Sharing a hometown with the company commander

Three of us from North Dakota got off the train at Great Lakes Recruit Training Center on the morning of June 8, having been sworn in the day before in Fargo. We were met by other boots who were on their service week. They told us where to stand by company.

"Good luck. You're going to need it!" the one who told me where to go said.

I asked him why.

"When you meet your company commander, you'll know why," he said.

We went around to the various places as we were checked in. We were given a service number, told don't ever forget it and I haven't. We were taught the fine points of "sounding off" and the importance of memorizing the duties of a sentry. We were marched to the mess hall for the evening meal by Tom Jorgenson, the man who introduced himself as our company commander. He was a tall, wiry, bespectacled gunner's mate 1st class. His ribbons indicated that he was a World War II veteran.

We went to the barracks, and Jorgenson told us to line up by our bunks. He then proceeded down the line; each person in turn sounded off. He asked where we were from and various comments followed about the places of origin.

Finally, it was my turn to impress him. I drew up to my full height and it put me about 2 inches above him. Then my world started to change like I never expected.

"Where are you from, boy?" Jorgenson asked.

"North Dakota, sir," I said, proudly. He looked at me with piercing eyes.

"You're a puke!" he said. (Remember this is before PC took over.)

I responded as I'd been instructed earlier in the day with, "Yes, sir, I'm a puke."

The follow-up question was, where in North Dakota was I from?

My answer only got me in deeper.

"Devils Lake, sir," I said. He reached up and pulled his glasses off the bridge of his nose so he could look over the frame.

"You are a rotten, lousy puke!" he said.

"Yes, sir. I'm a rotten, lousy puke," I said.

Then he smiled and asked me if I knew certain folks from there. I told him I did.

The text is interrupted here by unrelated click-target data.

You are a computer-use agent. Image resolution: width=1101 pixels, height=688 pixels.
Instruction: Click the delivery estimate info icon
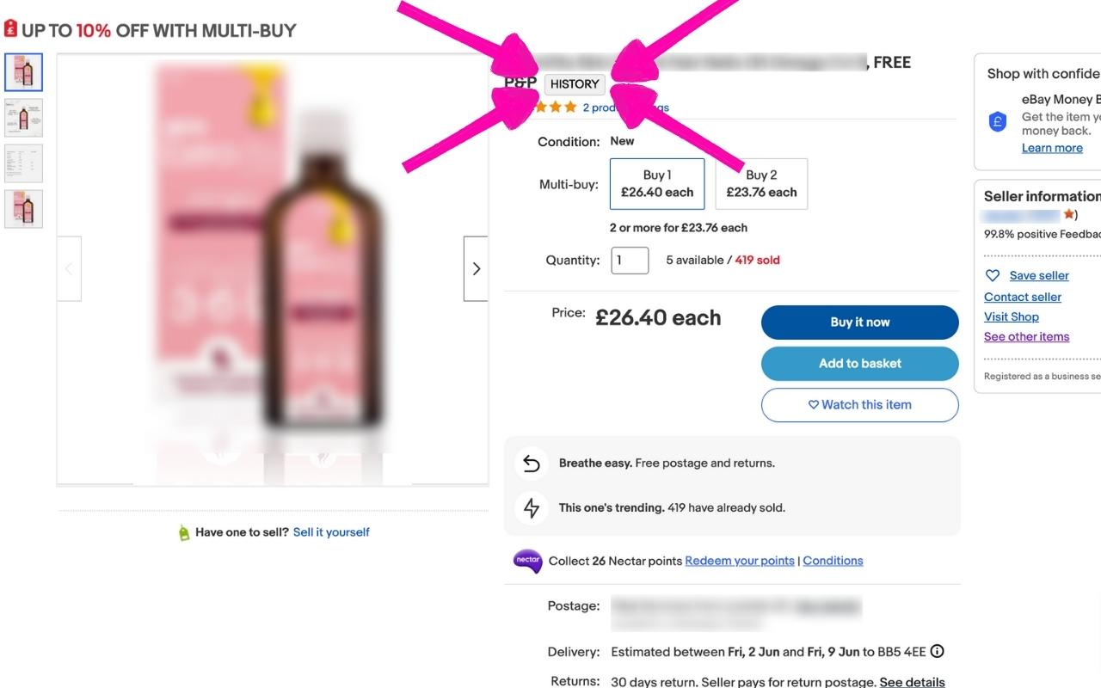[x=936, y=651]
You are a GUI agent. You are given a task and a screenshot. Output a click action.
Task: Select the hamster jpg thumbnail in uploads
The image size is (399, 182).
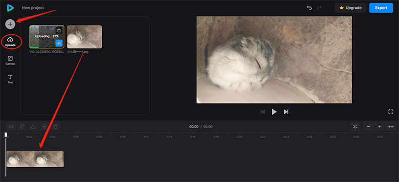[84, 37]
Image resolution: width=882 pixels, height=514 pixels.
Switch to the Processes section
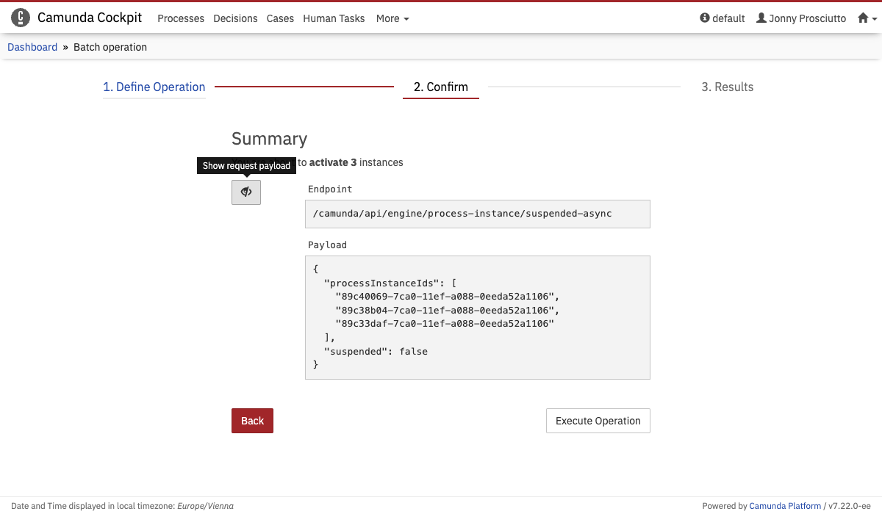point(181,18)
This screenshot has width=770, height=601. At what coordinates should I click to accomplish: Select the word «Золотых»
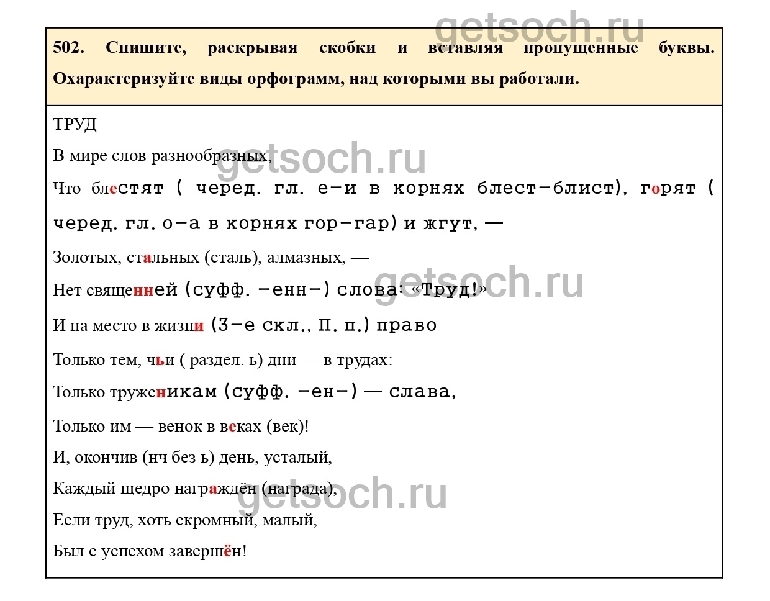[x=86, y=257]
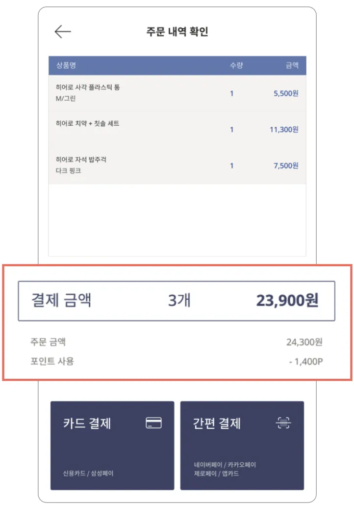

He said they had all gone into the Navy together in 1943 and he was the only one who stayed.

He asked me about two girls from my hometown. I told him, yes I knew them and that I'd gone to college with them.

"You call that Bible-thumping, pulpit-pounding institution on a hill a college?" he asked. The questioning continued for a while and then he asked me who my dad was. Everyone knew my dad because he ran the movies at the picture show.

Then came the ultimatum.

"No one from my hometown is going to make me look bad, do you understand?" he said. "Your bunk better be perfect. Your locker stowed properly all the time, not just on the days of inspection. Do you understand?"

I knew then it was going to be a long 14 weeks.

Satisfied that he'd terrorized me long enough, he moved on. Next to me was this big kid who had to say the same thing; he was from Devils Lake, too. Guess the company commander had said it all to me. Moving on, the next fellow also had to admit that he was from North Dakota, but quickly said that he was from Jamestown. That didn't buy him anything because that is where the Bible-thumping, pulpit-pounding institution on the hill is located.

I was left off the list of assignments that came out toward the end of boot camp. It seems that they were still trying to get me in for the necessary evaluation to attend Submarine School. But it looked like that wasn't going to happen, so the gunner marched me down to the folks that did the assigning.

"I want him to get a good job and not be a gunner's mate like me," he told them.

I ended up going to Sonar School in Key West, Fla., and after about a year on a destroyer, I was able to attend Sub School. That was the beginning of my 20-plus years in the U.S. Navy. I'll never forget Jorgenson and all that he did for me.